[ABOUT THIS TASK]: Each line from the one that contains "This screenshot has width=925, height=601." down to the last line of the material should be retyped exactly as it stands.

•••••

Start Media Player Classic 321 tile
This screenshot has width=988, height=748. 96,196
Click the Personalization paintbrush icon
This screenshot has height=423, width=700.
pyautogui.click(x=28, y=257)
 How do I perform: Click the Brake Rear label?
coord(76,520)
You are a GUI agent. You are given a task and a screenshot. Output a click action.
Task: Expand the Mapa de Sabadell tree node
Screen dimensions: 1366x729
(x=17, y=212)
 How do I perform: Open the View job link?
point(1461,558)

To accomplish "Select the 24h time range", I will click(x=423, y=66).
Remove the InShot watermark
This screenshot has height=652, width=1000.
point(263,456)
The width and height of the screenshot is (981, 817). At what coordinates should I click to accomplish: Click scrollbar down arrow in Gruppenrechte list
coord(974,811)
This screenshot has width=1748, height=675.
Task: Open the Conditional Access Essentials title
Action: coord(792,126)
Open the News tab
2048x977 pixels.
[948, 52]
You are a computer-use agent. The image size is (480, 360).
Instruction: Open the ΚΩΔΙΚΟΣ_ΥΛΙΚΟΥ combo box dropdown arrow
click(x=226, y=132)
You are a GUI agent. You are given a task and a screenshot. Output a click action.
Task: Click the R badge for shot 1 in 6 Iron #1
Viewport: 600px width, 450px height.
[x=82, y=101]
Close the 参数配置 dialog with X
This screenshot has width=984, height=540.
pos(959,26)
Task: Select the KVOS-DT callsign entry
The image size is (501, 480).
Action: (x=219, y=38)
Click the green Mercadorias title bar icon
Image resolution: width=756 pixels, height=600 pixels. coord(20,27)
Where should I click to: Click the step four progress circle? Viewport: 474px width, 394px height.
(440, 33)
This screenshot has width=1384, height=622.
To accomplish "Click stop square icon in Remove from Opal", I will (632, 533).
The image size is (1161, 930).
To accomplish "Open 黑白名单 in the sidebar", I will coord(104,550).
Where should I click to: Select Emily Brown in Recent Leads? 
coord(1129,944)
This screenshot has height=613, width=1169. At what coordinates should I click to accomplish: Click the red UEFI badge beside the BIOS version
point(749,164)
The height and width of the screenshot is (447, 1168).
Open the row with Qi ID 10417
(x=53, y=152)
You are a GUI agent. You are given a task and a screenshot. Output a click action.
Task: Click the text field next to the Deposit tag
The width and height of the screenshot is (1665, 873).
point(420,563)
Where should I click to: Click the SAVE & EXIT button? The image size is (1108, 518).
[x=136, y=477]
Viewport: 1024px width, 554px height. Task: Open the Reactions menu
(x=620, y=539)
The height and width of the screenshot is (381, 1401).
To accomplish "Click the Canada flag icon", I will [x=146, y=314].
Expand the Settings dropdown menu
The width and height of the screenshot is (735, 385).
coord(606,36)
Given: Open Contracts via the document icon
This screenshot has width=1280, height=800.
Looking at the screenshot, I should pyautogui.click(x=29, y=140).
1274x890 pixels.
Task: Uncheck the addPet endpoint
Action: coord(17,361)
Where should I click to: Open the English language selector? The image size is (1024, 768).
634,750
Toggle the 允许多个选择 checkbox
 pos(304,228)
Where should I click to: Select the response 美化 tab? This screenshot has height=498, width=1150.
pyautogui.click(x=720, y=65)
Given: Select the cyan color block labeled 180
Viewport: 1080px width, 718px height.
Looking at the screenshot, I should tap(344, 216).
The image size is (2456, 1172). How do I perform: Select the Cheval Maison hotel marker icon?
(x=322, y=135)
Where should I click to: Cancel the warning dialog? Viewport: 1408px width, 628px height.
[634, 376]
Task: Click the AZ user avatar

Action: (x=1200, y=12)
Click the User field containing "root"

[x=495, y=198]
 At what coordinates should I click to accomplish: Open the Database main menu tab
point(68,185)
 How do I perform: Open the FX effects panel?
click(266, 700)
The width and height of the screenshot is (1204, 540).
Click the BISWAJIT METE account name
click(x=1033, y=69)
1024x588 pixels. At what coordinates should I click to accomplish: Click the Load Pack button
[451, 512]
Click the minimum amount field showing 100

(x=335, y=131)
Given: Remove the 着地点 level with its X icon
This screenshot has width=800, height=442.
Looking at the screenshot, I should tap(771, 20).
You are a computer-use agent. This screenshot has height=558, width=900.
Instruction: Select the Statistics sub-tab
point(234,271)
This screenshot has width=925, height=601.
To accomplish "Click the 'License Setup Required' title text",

•••••

[EXERCISE RESPONSE]:
This screenshot has width=925, height=601.
To accomplish "Click the 'License Setup Required' title text",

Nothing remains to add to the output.